◆ **Required work**: Can you rewrite the entries below as a JSON list of strings, one string per line, with blank lines skipped and the pictures left out?

+ + + +

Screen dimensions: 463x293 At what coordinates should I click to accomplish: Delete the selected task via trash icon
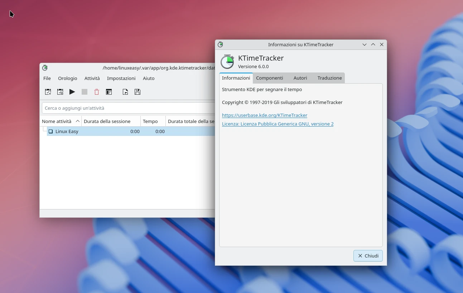point(96,92)
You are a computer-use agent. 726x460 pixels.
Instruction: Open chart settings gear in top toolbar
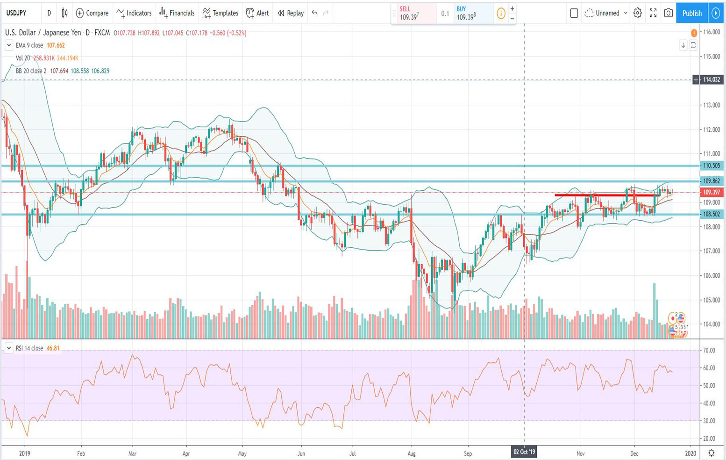coord(638,13)
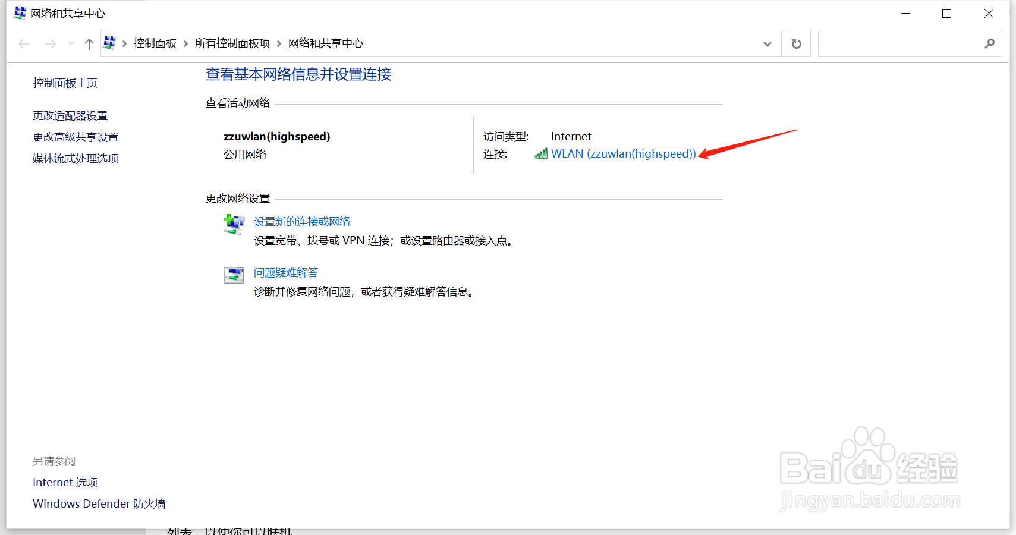Navigate to 控制面板 via breadcrumb
This screenshot has height=535, width=1016.
pyautogui.click(x=155, y=43)
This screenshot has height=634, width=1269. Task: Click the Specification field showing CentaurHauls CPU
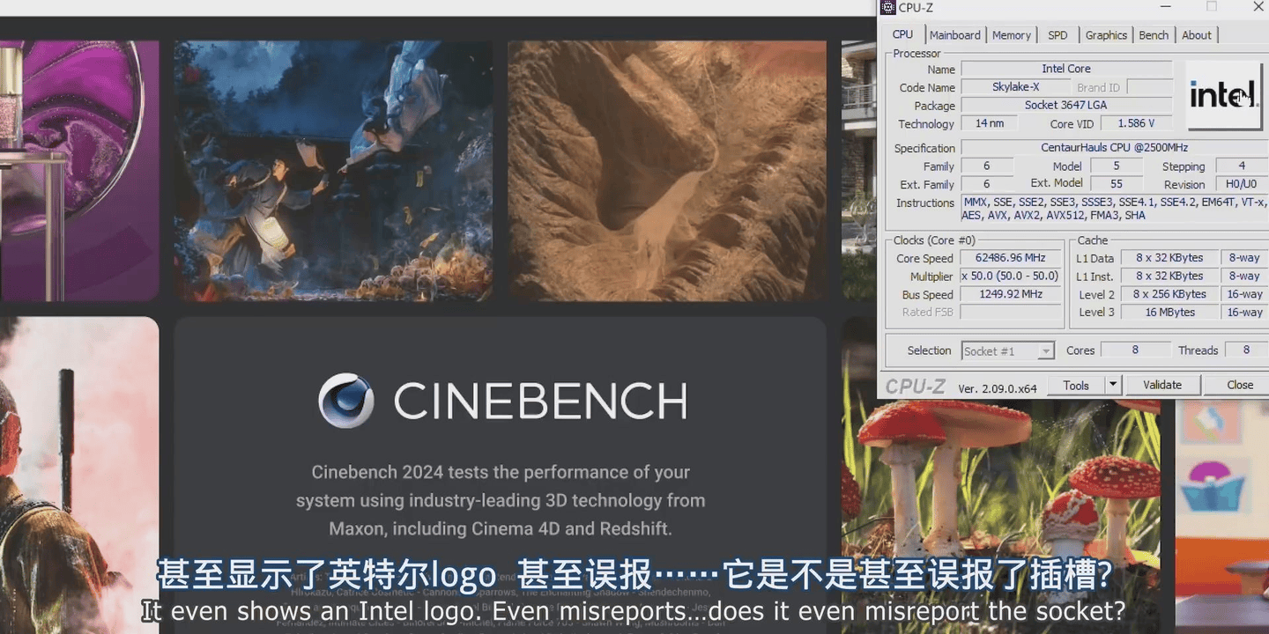click(1114, 148)
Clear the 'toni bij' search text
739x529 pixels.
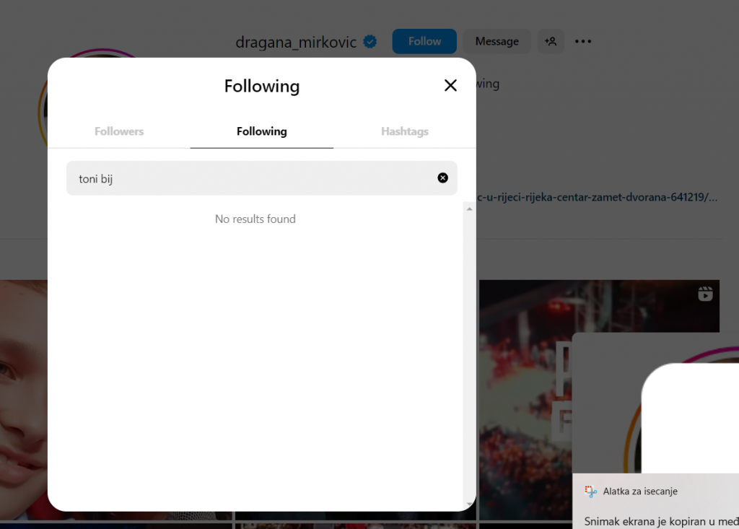pos(442,178)
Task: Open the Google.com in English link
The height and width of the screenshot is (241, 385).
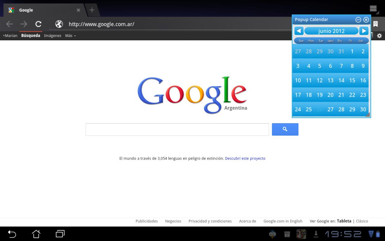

+ + + +

◆ **Result of the exercise**:
[
  "Screen dimensions: 463x293 At what coordinates should I click to accomplish: Delete the selected task via trash icon",
  "point(96,92)",
  "You are a computer-use agent. 726x460 pixels.",
  "Instruction: Open chart settings gear in top toolbar",
  "coord(638,13)",
  "Navigate to 控制面板 via breadcrumb",
  "This screenshot has height=535, width=1016.",
  "pyautogui.click(x=155, y=43)",
  "This screenshot has height=634, width=1269. Task: Click the Specification field showing CentaurHauls CPU",
  "click(1114, 148)",
  "Clear the 'toni bij' search text",
  "739x529 pixels.",
  "pos(442,178)",
  "Task: Open the Google.com in English link",
  "The height and width of the screenshot is (241, 385)."
]